▸ WHAT TO DO
Where does the string "casino" appear in the listing below? Copy every line where it does.

▸ GIVEN RECORDS
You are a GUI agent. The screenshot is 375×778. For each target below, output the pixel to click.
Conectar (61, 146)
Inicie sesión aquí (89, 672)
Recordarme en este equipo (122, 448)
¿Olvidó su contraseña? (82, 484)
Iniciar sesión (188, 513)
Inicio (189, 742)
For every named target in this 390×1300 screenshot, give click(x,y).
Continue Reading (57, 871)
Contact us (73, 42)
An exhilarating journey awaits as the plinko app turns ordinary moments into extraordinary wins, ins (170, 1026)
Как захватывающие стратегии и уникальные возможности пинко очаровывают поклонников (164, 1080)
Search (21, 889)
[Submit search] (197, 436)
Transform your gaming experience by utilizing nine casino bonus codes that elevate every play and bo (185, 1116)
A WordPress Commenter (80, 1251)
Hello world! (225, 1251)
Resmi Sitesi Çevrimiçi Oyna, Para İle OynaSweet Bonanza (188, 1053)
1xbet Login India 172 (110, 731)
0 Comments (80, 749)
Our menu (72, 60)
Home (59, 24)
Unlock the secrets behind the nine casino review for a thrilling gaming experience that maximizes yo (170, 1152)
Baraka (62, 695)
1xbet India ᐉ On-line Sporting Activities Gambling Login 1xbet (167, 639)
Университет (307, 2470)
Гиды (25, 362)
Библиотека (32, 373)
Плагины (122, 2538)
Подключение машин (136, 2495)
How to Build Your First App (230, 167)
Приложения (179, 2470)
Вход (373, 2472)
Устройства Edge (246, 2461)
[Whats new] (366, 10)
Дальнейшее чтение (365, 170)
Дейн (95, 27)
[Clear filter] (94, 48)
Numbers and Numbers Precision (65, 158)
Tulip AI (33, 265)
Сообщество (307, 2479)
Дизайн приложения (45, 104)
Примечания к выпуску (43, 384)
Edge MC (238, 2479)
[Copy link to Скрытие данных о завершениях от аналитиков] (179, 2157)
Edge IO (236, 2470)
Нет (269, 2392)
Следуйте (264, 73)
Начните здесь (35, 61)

▸ TASK RESULT
Transform your gaming experience by utilizing nine casino bonus codes that elevate every play and bo (185, 1116)
Unlock the secrets behind the nine casino review for a thrilling gaming experience that maximizes yo (170, 1152)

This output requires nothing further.